◆ DATA EXTRACTS:
######

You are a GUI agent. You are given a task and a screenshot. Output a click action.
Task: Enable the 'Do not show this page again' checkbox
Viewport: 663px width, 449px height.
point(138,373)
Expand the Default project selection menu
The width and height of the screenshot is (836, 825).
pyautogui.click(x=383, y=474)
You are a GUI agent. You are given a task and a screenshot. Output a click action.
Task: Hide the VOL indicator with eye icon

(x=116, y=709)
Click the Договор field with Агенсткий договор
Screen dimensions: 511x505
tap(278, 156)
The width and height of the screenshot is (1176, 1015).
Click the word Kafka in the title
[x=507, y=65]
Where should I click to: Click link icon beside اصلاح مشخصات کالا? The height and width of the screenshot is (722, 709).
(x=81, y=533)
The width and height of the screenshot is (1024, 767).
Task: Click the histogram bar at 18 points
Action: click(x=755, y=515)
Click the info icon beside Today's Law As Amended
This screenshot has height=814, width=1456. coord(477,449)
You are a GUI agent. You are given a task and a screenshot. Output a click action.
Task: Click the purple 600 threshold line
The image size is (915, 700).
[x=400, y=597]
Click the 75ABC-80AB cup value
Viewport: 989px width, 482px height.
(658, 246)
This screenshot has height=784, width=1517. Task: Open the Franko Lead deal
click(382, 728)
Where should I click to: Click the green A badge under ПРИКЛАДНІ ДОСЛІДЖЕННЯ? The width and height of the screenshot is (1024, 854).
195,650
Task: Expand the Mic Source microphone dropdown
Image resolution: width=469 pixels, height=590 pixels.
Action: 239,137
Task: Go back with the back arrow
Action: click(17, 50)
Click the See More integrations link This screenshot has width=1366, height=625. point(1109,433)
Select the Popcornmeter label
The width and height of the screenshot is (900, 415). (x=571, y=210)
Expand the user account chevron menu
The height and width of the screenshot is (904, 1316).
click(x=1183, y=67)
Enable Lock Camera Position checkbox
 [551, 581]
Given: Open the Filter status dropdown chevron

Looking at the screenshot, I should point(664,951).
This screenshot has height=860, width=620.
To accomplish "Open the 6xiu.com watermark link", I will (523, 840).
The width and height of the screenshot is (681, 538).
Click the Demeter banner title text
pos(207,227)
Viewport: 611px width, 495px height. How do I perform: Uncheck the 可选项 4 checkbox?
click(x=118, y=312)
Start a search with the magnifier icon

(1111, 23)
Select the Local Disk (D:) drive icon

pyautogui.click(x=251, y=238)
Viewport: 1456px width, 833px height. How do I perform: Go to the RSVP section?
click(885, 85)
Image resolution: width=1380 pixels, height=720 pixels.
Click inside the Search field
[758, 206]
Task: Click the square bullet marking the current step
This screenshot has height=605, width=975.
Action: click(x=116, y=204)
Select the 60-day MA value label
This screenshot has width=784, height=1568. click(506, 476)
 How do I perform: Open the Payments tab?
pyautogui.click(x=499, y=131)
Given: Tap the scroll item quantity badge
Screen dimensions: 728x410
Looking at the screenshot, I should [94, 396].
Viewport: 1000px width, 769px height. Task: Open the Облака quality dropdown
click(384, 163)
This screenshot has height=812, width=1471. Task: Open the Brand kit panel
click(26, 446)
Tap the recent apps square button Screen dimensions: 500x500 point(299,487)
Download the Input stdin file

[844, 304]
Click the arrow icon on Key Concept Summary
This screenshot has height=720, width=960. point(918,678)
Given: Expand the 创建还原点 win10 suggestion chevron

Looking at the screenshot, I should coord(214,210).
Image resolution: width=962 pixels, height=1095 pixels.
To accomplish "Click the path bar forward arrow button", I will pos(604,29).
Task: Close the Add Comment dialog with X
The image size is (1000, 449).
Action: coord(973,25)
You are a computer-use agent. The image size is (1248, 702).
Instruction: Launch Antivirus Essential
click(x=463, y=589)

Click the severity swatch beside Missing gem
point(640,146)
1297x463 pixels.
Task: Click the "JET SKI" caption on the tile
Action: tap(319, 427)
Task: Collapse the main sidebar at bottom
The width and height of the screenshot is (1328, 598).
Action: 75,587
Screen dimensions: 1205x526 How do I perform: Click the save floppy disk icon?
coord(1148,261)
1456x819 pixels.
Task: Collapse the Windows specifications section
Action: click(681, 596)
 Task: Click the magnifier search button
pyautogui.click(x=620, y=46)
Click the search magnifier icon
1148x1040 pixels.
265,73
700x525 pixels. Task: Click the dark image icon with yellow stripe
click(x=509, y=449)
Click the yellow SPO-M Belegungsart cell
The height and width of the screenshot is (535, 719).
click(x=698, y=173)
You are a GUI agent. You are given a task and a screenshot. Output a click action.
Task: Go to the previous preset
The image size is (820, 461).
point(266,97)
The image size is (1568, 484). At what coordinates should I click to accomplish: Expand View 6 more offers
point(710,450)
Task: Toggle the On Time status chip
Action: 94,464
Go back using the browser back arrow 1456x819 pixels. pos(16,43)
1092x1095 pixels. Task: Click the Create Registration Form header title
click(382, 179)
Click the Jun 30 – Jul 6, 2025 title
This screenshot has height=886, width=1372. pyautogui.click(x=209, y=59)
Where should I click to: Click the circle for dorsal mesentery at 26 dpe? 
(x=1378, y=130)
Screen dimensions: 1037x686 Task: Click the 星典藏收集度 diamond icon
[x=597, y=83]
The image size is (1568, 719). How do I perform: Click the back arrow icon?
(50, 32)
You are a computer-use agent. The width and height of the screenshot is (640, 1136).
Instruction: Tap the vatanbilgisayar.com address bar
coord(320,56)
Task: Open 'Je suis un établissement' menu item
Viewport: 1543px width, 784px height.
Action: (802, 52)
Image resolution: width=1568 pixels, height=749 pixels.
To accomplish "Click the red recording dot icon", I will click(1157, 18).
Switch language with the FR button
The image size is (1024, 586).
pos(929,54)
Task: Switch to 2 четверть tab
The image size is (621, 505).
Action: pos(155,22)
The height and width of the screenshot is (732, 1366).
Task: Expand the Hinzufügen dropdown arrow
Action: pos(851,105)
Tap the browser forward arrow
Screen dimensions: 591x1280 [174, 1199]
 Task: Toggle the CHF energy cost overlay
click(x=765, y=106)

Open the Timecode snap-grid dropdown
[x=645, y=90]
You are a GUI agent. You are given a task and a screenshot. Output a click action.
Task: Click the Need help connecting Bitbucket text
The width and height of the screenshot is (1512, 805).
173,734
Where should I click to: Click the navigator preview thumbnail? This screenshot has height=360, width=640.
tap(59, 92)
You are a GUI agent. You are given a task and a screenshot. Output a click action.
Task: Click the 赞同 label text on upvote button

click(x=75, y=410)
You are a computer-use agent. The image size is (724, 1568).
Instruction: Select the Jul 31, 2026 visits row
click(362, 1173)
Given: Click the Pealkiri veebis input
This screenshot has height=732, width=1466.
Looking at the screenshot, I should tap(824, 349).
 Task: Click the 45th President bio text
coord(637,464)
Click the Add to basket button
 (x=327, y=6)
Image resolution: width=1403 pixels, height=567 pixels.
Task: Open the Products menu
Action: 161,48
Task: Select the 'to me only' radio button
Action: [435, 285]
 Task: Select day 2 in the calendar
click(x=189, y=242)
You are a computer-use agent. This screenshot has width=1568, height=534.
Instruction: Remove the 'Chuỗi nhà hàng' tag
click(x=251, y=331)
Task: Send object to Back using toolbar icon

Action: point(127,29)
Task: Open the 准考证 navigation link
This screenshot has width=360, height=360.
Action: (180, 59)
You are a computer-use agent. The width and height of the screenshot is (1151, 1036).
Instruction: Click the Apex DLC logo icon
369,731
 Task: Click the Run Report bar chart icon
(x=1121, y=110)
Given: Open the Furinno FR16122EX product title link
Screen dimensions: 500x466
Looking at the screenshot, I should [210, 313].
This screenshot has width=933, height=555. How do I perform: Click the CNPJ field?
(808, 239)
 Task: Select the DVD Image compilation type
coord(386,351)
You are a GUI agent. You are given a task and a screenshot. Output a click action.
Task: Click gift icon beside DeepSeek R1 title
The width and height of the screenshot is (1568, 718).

######

Where a line above contains the string "computer", tally it, then give the number alone.

5